*** Input data ***

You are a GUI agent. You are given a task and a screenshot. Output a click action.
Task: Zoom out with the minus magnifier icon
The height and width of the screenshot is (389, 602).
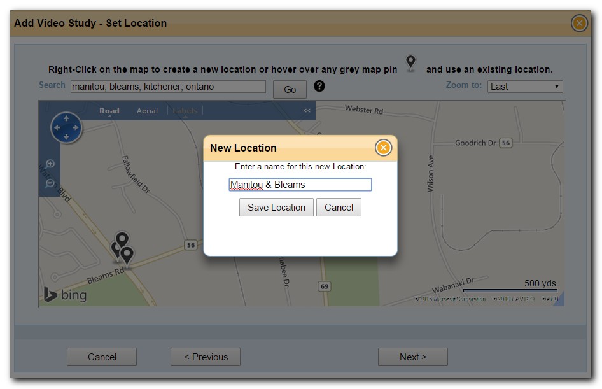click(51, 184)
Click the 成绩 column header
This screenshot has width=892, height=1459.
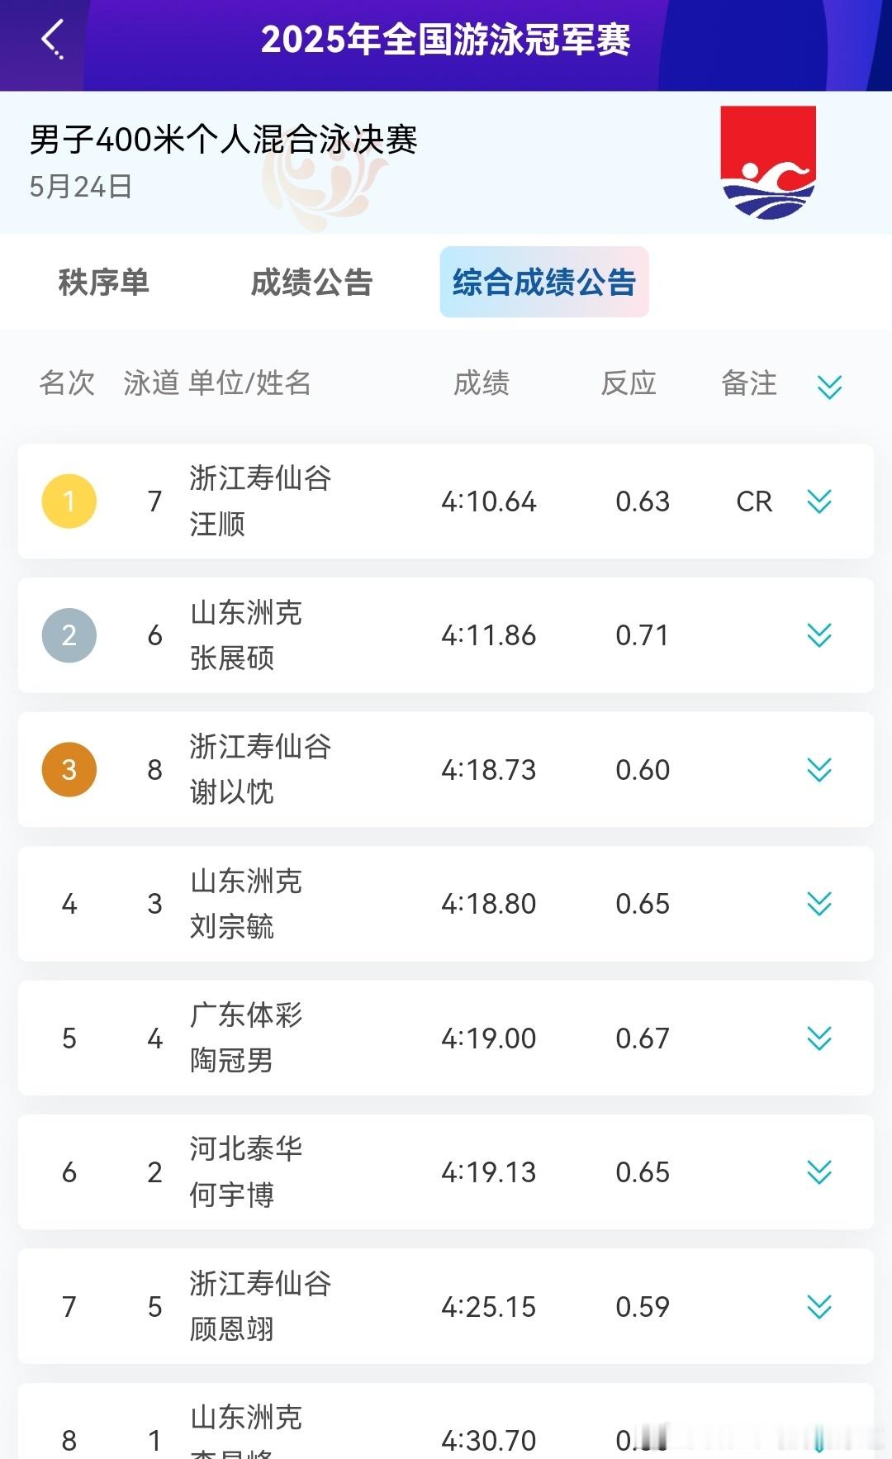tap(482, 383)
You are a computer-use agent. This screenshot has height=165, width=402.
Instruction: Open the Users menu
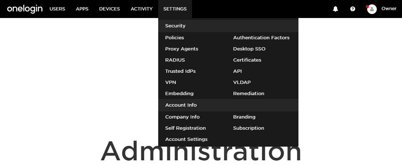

***

Task directions: A verbatim copy of the data, free of pictures, is the expected answer.

Written solution:
You are a GUI agent. You are given a task and a screenshot. Output a click action.
Task: Zoom out with the minus magnifier icon
The height and width of the screenshot is (389, 602).
click(51, 184)
Click the 成绩 column header
This screenshot has width=892, height=1459.
tap(482, 383)
You are a computer-use agent. This screenshot has height=165, width=402.
Instruction: Open the Users menu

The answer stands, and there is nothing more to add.